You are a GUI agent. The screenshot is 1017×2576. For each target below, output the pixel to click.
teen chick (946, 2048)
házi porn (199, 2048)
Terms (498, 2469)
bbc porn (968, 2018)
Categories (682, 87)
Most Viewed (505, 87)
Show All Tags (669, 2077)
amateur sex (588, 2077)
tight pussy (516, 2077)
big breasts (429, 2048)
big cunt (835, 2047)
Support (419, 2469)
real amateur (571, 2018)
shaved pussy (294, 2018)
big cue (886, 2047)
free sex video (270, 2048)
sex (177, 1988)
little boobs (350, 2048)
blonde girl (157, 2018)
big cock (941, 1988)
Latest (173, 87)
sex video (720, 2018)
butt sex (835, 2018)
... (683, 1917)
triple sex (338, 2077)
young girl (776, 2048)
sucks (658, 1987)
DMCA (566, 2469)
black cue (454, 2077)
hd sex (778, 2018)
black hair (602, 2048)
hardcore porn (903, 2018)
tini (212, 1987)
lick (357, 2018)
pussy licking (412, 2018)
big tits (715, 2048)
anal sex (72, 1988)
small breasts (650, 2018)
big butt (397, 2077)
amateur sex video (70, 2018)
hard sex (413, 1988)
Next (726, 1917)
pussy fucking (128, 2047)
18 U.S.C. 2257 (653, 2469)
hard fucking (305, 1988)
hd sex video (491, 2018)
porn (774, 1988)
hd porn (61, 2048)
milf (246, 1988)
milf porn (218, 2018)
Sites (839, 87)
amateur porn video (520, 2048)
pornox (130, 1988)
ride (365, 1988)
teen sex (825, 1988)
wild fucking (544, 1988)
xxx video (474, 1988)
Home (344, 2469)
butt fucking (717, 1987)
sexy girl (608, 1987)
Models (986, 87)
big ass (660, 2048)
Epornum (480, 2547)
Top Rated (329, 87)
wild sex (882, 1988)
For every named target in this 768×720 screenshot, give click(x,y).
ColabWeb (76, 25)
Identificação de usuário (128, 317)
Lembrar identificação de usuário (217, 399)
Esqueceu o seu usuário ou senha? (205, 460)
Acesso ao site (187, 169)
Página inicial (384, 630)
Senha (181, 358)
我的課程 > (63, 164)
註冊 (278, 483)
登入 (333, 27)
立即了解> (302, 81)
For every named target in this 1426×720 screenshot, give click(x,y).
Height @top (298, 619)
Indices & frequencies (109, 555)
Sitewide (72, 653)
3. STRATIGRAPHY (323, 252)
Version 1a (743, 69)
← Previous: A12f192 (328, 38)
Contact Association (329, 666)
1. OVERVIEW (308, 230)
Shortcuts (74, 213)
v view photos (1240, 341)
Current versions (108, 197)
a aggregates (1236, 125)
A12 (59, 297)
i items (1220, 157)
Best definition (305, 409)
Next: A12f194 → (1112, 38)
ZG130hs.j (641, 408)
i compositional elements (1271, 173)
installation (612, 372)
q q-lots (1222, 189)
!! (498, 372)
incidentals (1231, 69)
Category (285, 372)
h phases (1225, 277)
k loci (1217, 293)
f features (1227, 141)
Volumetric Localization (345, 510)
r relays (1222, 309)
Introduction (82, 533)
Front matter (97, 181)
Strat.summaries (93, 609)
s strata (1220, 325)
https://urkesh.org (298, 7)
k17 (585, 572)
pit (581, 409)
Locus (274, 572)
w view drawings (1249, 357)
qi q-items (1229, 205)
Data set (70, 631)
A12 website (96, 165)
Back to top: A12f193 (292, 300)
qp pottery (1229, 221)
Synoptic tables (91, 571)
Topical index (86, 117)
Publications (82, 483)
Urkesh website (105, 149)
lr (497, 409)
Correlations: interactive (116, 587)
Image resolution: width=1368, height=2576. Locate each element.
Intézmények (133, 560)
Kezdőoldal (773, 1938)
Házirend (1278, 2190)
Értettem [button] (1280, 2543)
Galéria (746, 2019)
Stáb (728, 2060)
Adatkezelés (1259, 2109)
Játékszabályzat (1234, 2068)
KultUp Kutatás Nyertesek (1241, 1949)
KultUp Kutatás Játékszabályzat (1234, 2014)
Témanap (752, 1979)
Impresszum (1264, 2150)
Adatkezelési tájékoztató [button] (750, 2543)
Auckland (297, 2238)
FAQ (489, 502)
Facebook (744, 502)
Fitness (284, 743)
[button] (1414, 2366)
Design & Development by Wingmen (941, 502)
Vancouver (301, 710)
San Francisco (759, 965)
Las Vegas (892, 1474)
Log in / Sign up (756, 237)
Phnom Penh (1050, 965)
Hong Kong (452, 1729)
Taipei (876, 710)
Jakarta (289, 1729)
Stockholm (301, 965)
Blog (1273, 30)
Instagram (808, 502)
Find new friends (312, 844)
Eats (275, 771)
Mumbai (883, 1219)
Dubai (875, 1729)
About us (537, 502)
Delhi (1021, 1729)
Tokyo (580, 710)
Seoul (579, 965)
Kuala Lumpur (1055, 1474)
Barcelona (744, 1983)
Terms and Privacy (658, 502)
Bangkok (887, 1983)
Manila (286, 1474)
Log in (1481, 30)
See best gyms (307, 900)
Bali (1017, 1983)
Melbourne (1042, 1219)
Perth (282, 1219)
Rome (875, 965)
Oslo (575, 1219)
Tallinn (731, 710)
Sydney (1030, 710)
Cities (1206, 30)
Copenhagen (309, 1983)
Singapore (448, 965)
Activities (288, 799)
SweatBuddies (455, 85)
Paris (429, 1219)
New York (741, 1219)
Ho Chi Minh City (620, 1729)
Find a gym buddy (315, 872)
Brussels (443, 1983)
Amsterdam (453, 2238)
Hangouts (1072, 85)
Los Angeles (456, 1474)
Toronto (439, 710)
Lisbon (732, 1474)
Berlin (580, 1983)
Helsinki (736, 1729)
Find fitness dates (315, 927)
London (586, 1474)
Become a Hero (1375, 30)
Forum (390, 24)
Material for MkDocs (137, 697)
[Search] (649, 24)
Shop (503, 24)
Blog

_EXERCISE REQUIREMENTS_. Can you render every line of the entries above as a JSON list of strings, one string per line, leaving out any blank lines?

_RESULT FOR THIS TASK_.
[
  "You are a GUI agent. The screenshot is 1017×2576. For each target below, output the pixel to click.",
  "teen chick (946, 2048)",
  "házi porn (199, 2048)",
  "Terms (498, 2469)",
  "bbc porn (968, 2018)",
  "Categories (682, 87)",
  "Most Viewed (505, 87)",
  "Show All Tags (669, 2077)",
  "amateur sex (588, 2077)",
  "tight pussy (516, 2077)",
  "big breasts (429, 2048)",
  "big cunt (835, 2047)",
  "Support (419, 2469)",
  "real amateur (571, 2018)",
  "shaved pussy (294, 2018)",
  "big cue (886, 2047)",
  "free sex video (270, 2048)",
  "sex (177, 1988)",
  "little boobs (350, 2048)",
  "blonde girl (157, 2018)",
  "big cock (941, 1988)",
  "Latest (173, 87)",
  "sex video (720, 2018)",
  "butt sex (835, 2018)",
  "... (683, 1917)",
  "triple sex (338, 2077)",
  "young girl (776, 2048)",
  "sucks (658, 1987)",
  "DMCA (566, 2469)",
  "black cue (454, 2077)",
  "hd sex (778, 2018)",
  "black hair (602, 2048)",
  "hardcore porn (903, 2018)",
  "tini (212, 1987)",
  "lick (357, 2018)",
  "pussy licking (412, 2018)",
  "big tits (715, 2048)",
  "anal sex (72, 1988)",
  "small breasts (650, 2018)",
  "big butt (397, 2077)",
  "amateur sex video (70, 2018)",
  "hard sex (413, 1988)",
  "Next (726, 1917)",
  "pussy fucking (128, 2047)",
  "18 U.S.C. 2257 (653, 2469)",
  "hard fucking (305, 1988)",
  "hd sex video (491, 2018)",
  "porn (774, 1988)",
  "hd porn (61, 2048)",
  "milf (246, 1988)",
  "milf porn (218, 2018)",
  "Sites (839, 87)",
  "amateur porn video (520, 2048)",
  "pornox (130, 1988)",
  "ride (365, 1988)",
  "teen sex (825, 1988)",
  "wild fucking (544, 1988)",
  "xxx video (474, 1988)",
  "Home (344, 2469)",
  "butt fucking (717, 1987)",
  "sexy girl (608, 1987)",
  "Models (986, 87)",
  "big ass (660, 2048)",
  "Epornum (480, 2547)",
  "Top Rated (329, 87)",
  "wild sex (882, 1988)",
  "For every named target in this 768×720 screenshot, give click(x,y).",
  "ColabWeb (76, 25)",
  "Identificação de usuário (128, 317)",
  "Lembrar identificação de usuário (217, 399)",
  "Esqueceu o seu usuário ou senha? (205, 460)",
  "Acesso ao site (187, 169)",
  "Página inicial (384, 630)",
  "Senha (181, 358)",
  "我的課程 > (63, 164)",
  "註冊 (278, 483)",
  "登入 (333, 27)",
  "立即了解> (302, 81)",
  "For every named target in this 1426×720 screenshot, give click(x,y).",
  "Height @top (298, 619)",
  "Indices & frequencies (109, 555)",
  "Sitewide (72, 653)",
  "3. STRATIGRAPHY (323, 252)",
  "Version 1a (743, 69)",
  "← Previous: A12f192 (328, 38)",
  "Contact Association (329, 666)",
  "1. OVERVIEW (308, 230)",
  "Shortcuts (74, 213)",
  "v view photos (1240, 341)",
  "Current versions (108, 197)",
  "a aggregates (1236, 125)",
  "A12 (59, 297)",
  "i items (1220, 157)",
  "Best definition (305, 409)",
  "Next: A12f194 → (1112, 38)",
  "ZG130hs.j (641, 408)",
  "i compositional elements (1271, 173)",
  "installation (612, 372)",
  "q q-lots (1222, 189)",
  "!! (498, 372)",
  "incidentals (1231, 69)",
  "Category (285, 372)",
  "h phases (1225, 277)",
  "k loci (1217, 293)",
  "f features (1227, 141)",
  "Volumetric Localization (345, 510)",
  "r relays (1222, 309)",
  "Introduction (82, 533)",
  "Front matter (97, 181)",
  "Strat.summaries (93, 609)",
  "s strata (1220, 325)",
  "https://urkesh.org (298, 7)",
  "k17 (585, 572)",
  "pit (581, 409)",
  "Locus (274, 572)",
  "w view drawings (1249, 357)",
  "qi q-items (1229, 205)",
  "Data set (70, 631)",
  "A12 website (96, 165)",
  "Back to top: A12f193 (292, 300)",
  "qp pottery (1229, 221)",
  "Synoptic tables (91, 571)",
  "Topical index (86, 117)",
  "Publications (82, 483)",
  "Urkesh website (105, 149)",
  "lr (497, 409)",
  "Correlations: interactive (116, 587)",
  "Image resolution: width=1368, height=2576. Locate each element.",
  "Intézmények (133, 560)",
  "Kezdőoldal (773, 1938)",
  "Házirend (1278, 2190)",
  "Értettem [button] (1280, 2543)",
  "Galéria (746, 2019)",
  "Stáb (728, 2060)",
  "Adatkezelés (1259, 2109)",
  "Játékszabályzat (1234, 2068)",
  "KultUp Kutatás Nyertesek (1241, 1949)",
  "KultUp Kutatás Játékszabályzat (1234, 2014)",
  "Témanap (752, 1979)",
  "Impresszum (1264, 2150)",
  "Adatkezelési tájékoztató [button] (750, 2543)",
  "Auckland (297, 2238)",
  "FAQ (489, 502)",
  "Facebook (744, 502)",
  "Fitness (284, 743)",
  "[button] (1414, 2366)",
  "Design & Development by Wingmen (941, 502)",
  "Vancouver (301, 710)",
  "San Francisco (759, 965)",
  "Las Vegas (892, 1474)",
  "Log in / Sign up (756, 237)",
  "Phnom Penh (1050, 965)",
  "Hong Kong (452, 1729)",
  "Taipei (876, 710)",
  "Jakarta (289, 1729)",
  "Stockholm (301, 965)",
  "Blog (1273, 30)",
  "Instagram (808, 502)",
  "Find new friends (312, 844)",
  "Eats (275, 771)",
  "Mumbai (883, 1219)",
  "Dubai (875, 1729)",
  "About us (537, 502)",
  "Delhi (1021, 1729)",
  "Tokyo (580, 710)",
  "Seoul (579, 965)",
  "Kuala Lumpur (1055, 1474)",
  "Barcelona (744, 1983)",
  "Terms and Privacy (658, 502)",
  "Bangkok (887, 1983)",
  "Manila (286, 1474)",
  "Log in (1481, 30)",
  "See best gyms (307, 900)",
  "Bali (1017, 1983)",
  "Melbourne (1042, 1219)",
  "Perth (282, 1219)",
  "Rome (875, 965)",
  "Oslo (575, 1219)",
  "Tallinn (731, 710)",
  "Sydney (1030, 710)",
  "Cities (1206, 30)",
  "Copenhagen (309, 1983)",
  "Singapore (448, 965)",
  "Activities (288, 799)",
  "SweatBuddies (455, 85)",
  "Paris (429, 1219)",
  "New York (741, 1219)",
  "Ho Chi Minh City (620, 1729)",
  "Find a gym buddy (315, 872)",
  "Brussels (443, 1983)",
  "Amsterdam (453, 2238)",
  "Hangouts (1072, 85)",
  "Los Angeles (456, 1474)",
  "Toronto (439, 710)",
  "Lisbon (732, 1474)",
  "Berlin (580, 1983)",
  "Helsinki (736, 1729)",
  "Find fitness dates (315, 927)",
  "London (586, 1474)",
  "Become a Hero (1375, 30)",
  "Forum (390, 24)",
  "Material for MkDocs (137, 697)",
  "[Search] (649, 24)",
  "Shop (503, 24)",
  "Blog"
]